*Your objective*
Look at every line below and count those containing "pixels". Answer with the number only.

*Record set*
--- --- ---
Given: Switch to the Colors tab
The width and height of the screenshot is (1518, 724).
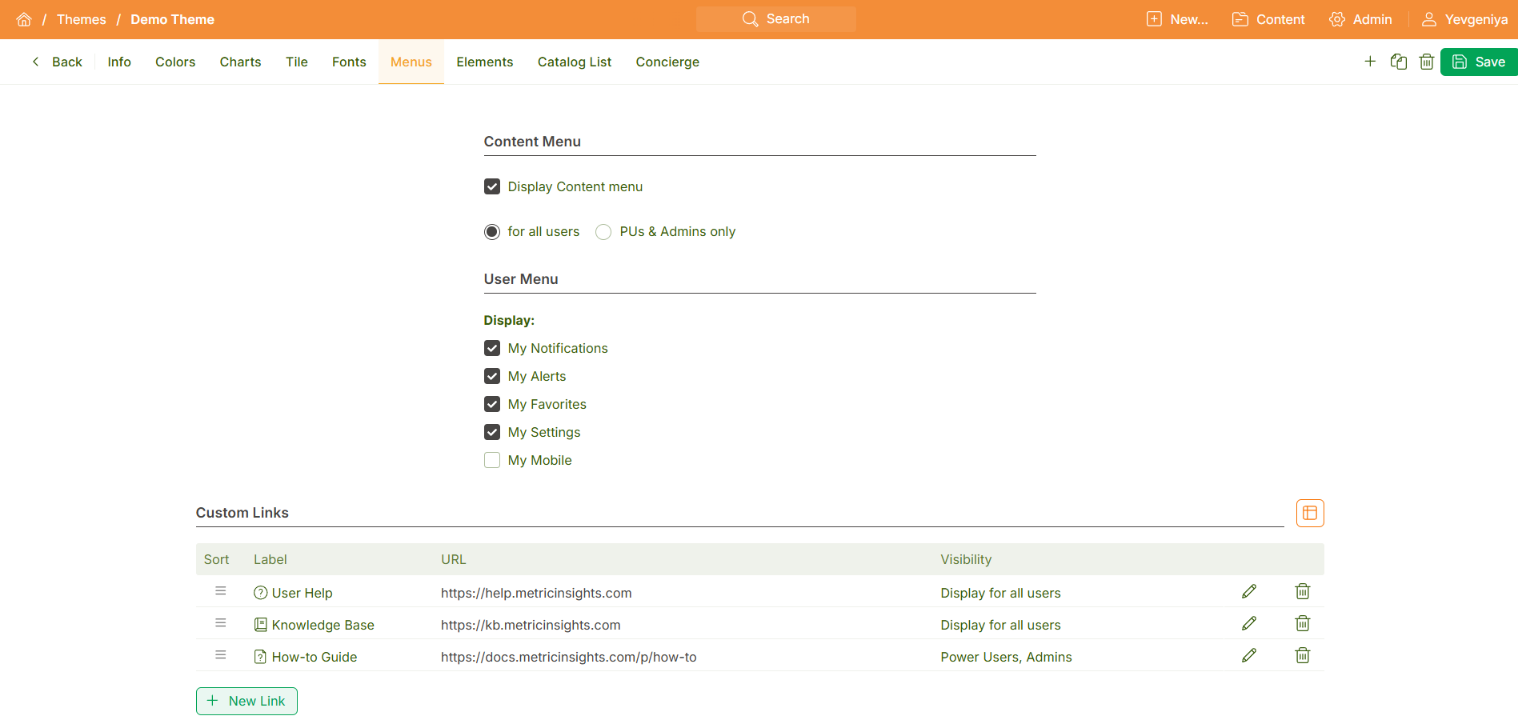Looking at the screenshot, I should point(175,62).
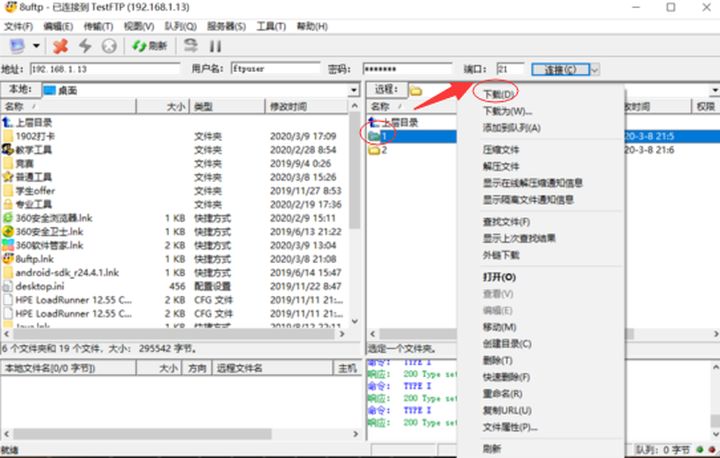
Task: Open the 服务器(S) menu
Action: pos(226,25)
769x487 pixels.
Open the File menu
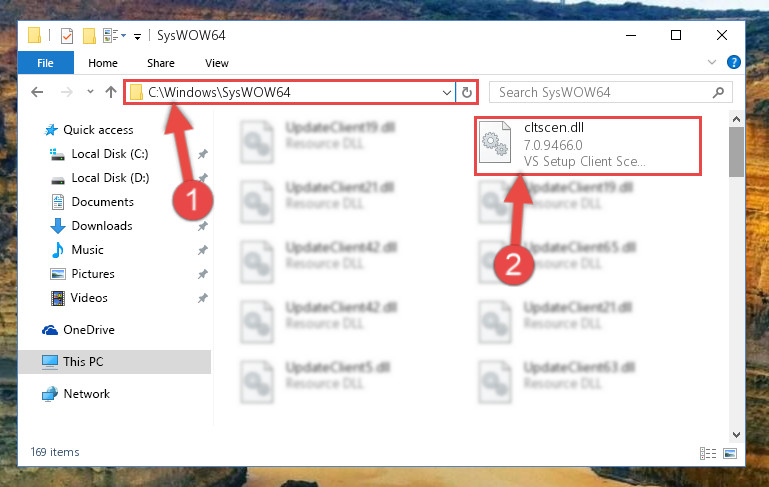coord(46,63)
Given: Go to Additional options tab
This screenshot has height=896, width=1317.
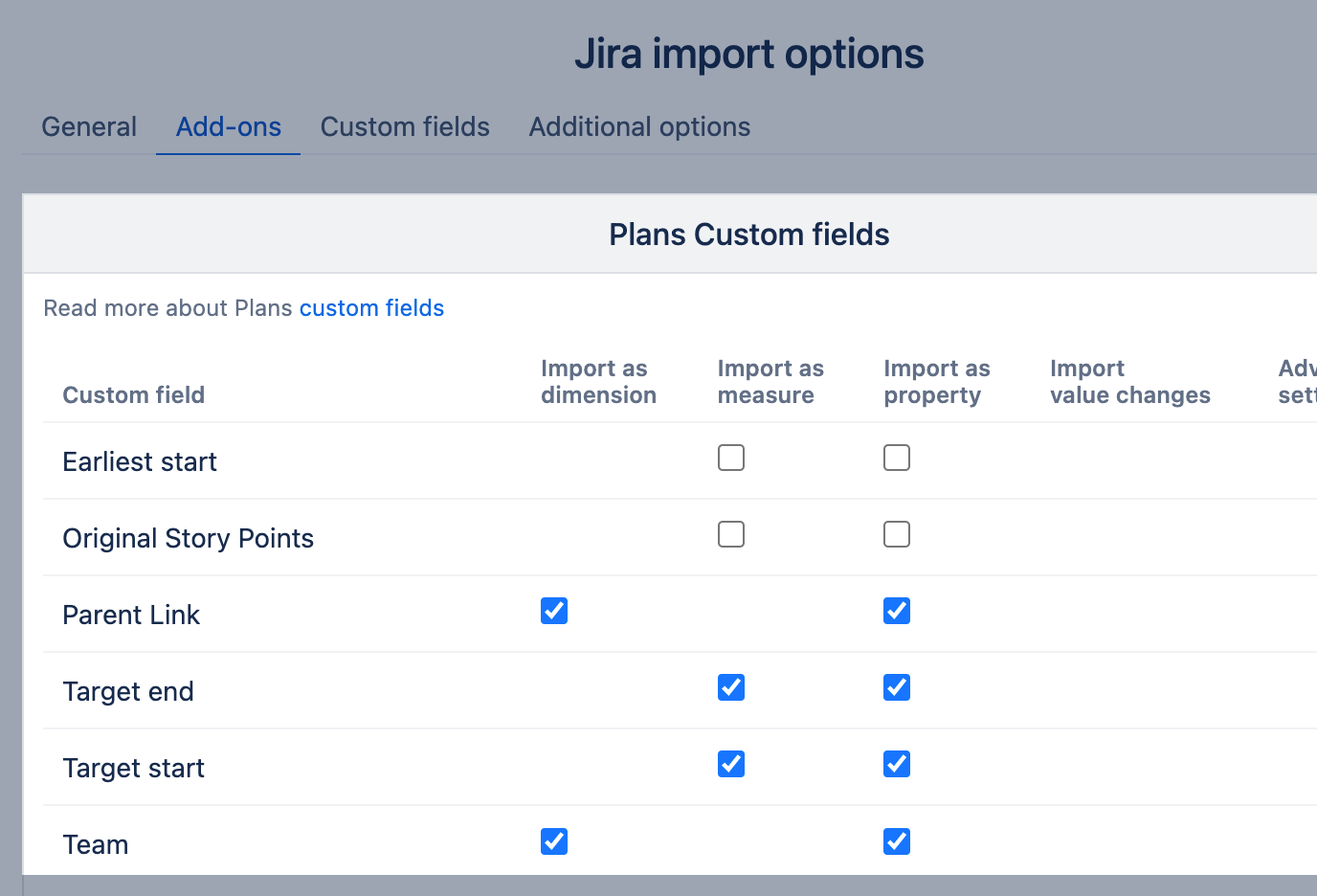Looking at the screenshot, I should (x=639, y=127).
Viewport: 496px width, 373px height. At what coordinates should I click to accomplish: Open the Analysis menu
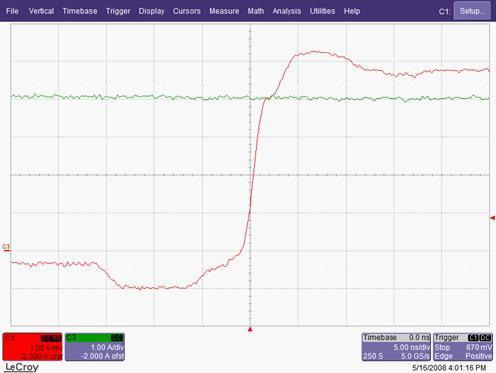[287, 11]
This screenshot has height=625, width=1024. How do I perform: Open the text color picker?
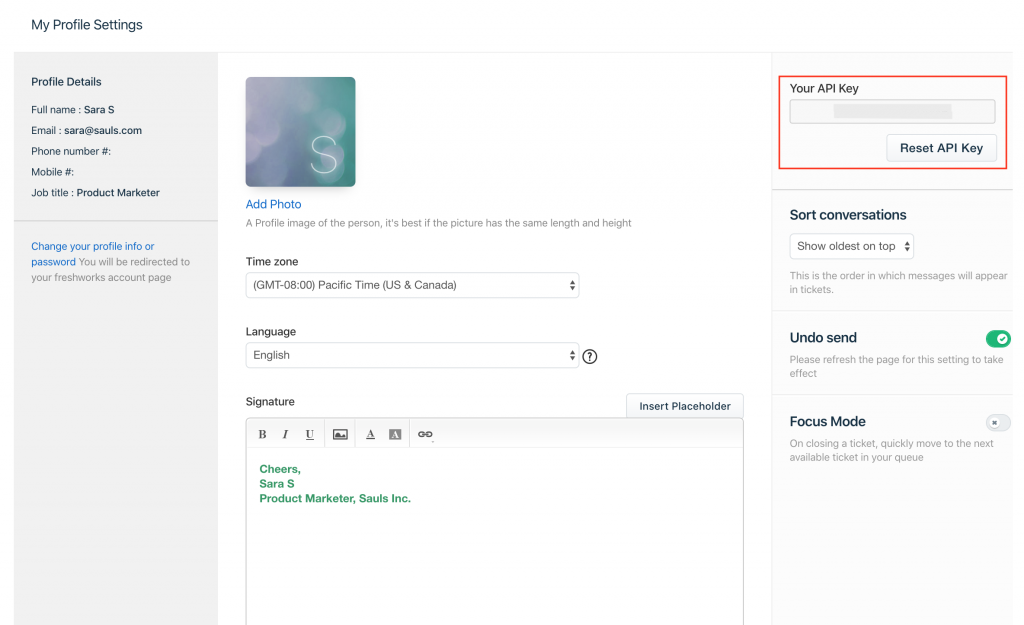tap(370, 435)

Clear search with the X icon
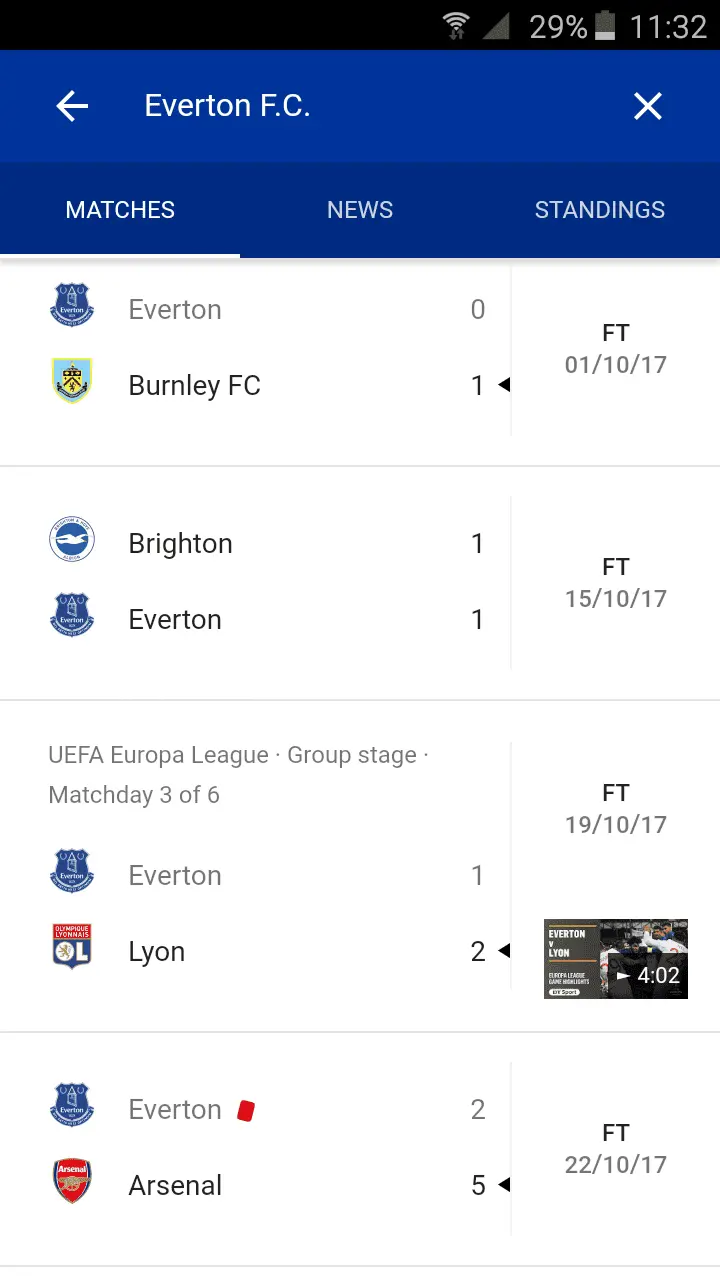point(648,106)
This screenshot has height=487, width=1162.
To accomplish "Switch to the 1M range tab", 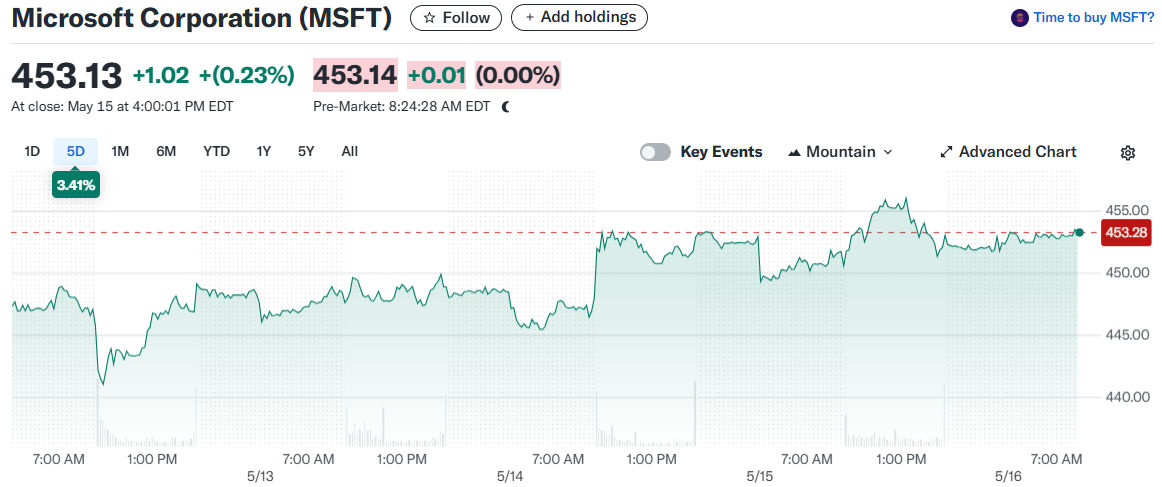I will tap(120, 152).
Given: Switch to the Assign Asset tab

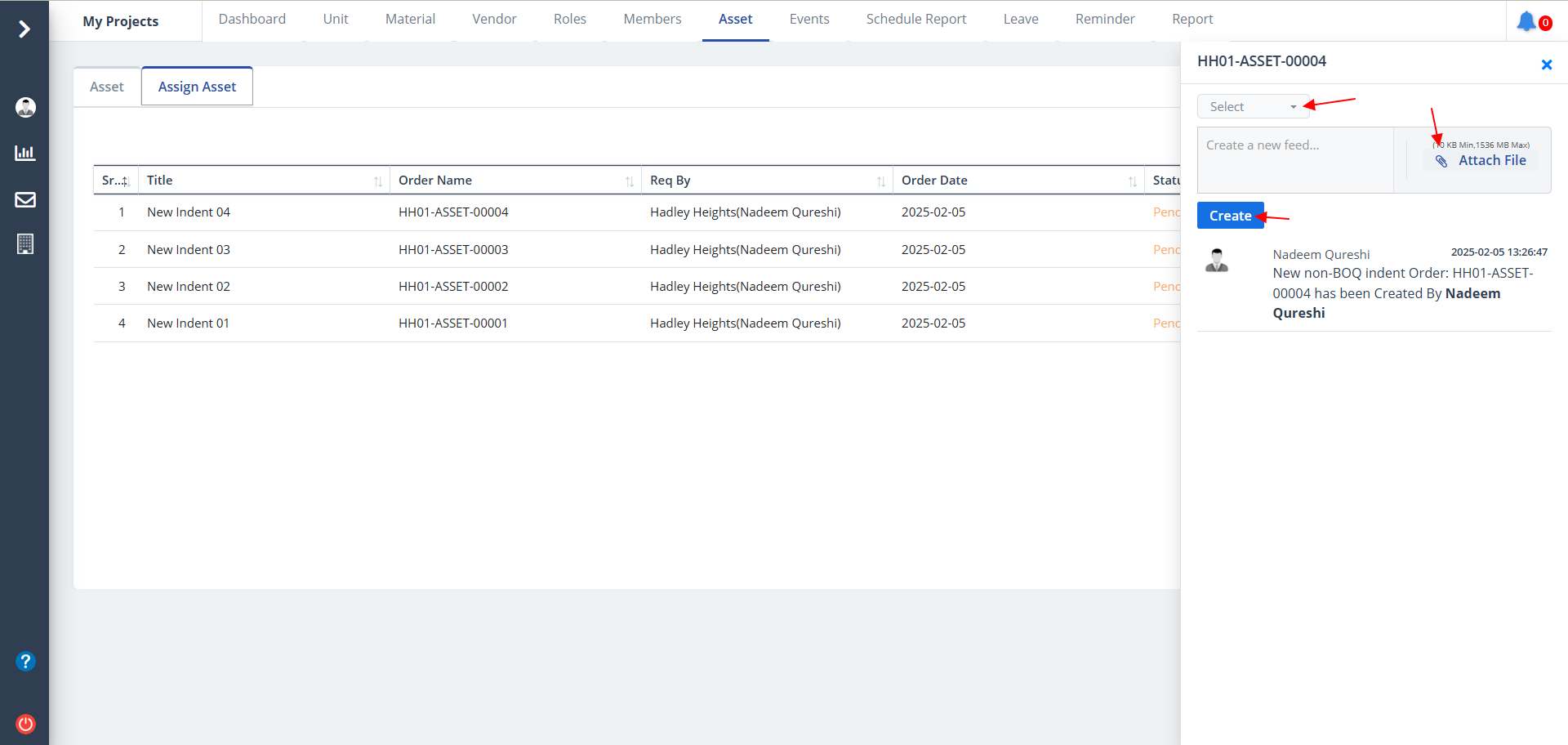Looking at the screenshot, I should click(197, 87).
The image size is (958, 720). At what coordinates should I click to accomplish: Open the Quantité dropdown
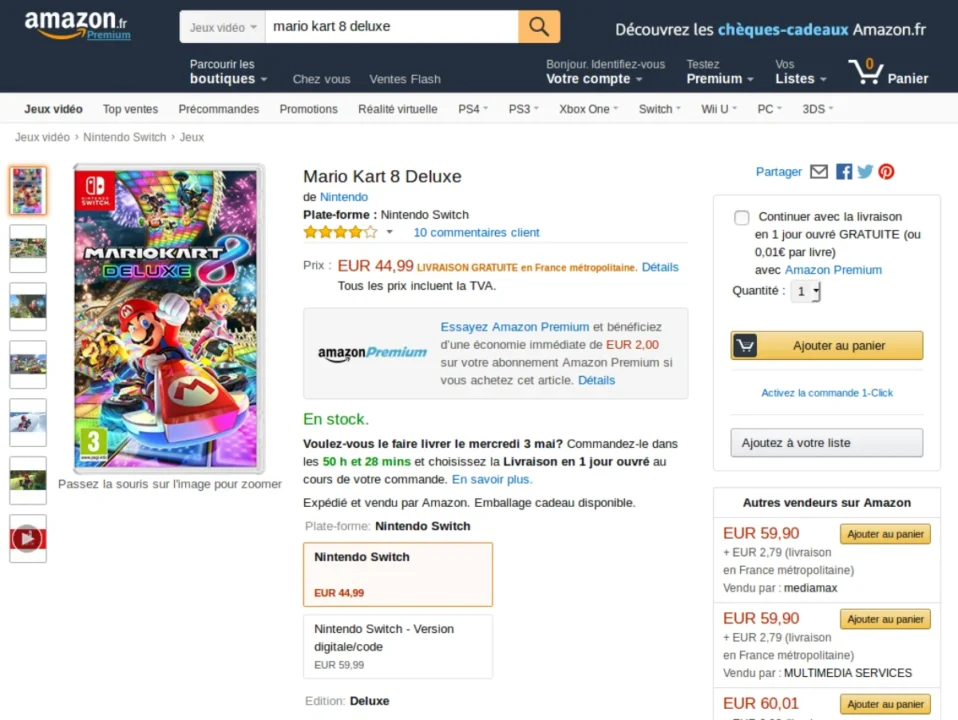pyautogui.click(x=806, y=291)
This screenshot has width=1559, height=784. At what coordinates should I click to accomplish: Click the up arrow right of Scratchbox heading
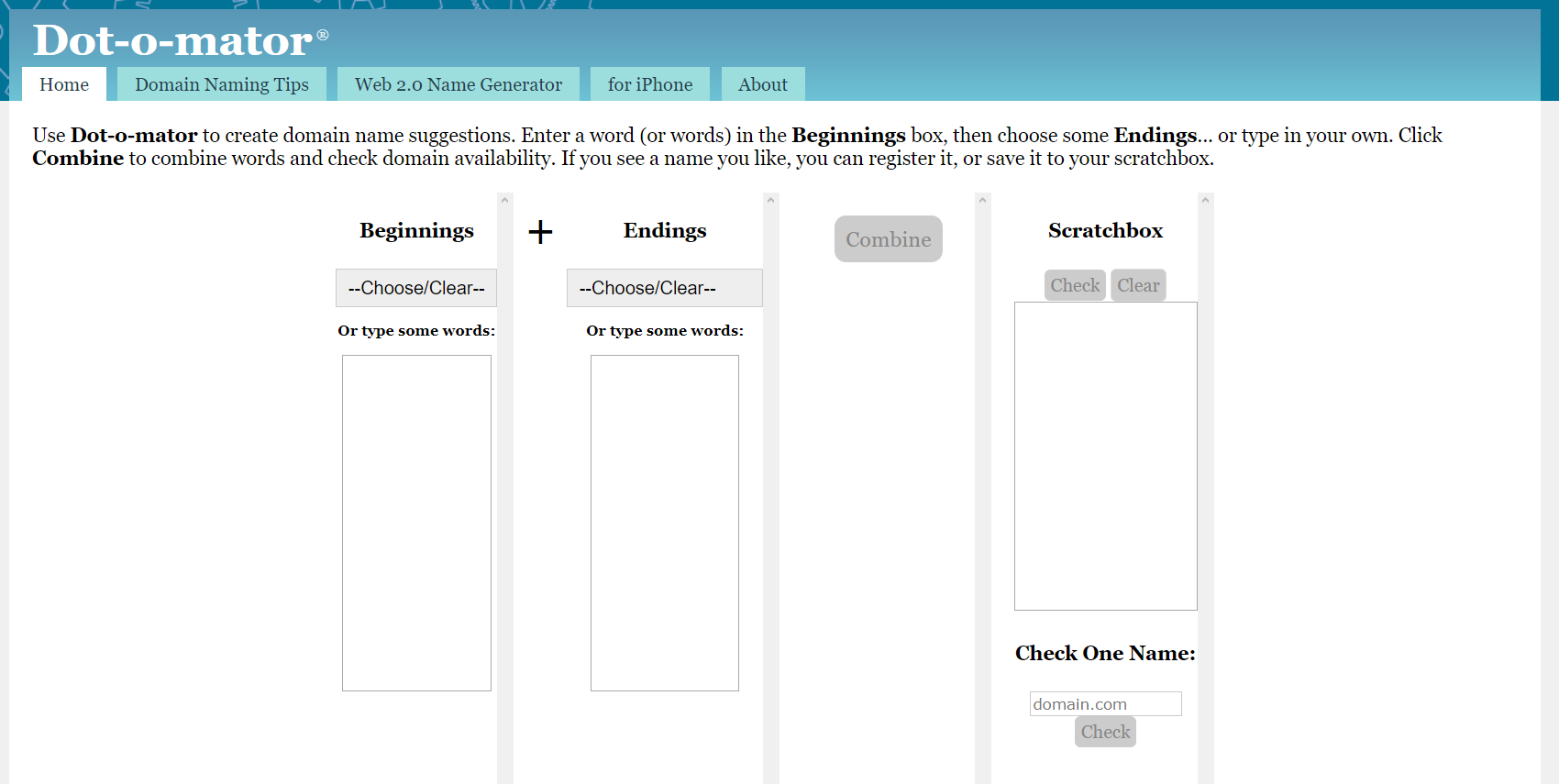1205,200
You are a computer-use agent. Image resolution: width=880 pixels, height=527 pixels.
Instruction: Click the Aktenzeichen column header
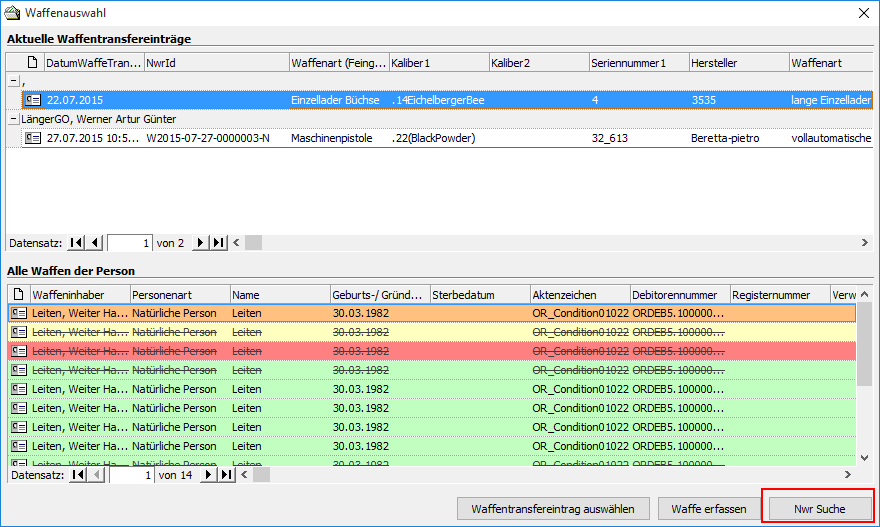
--- --- ---
*Solved problem*
2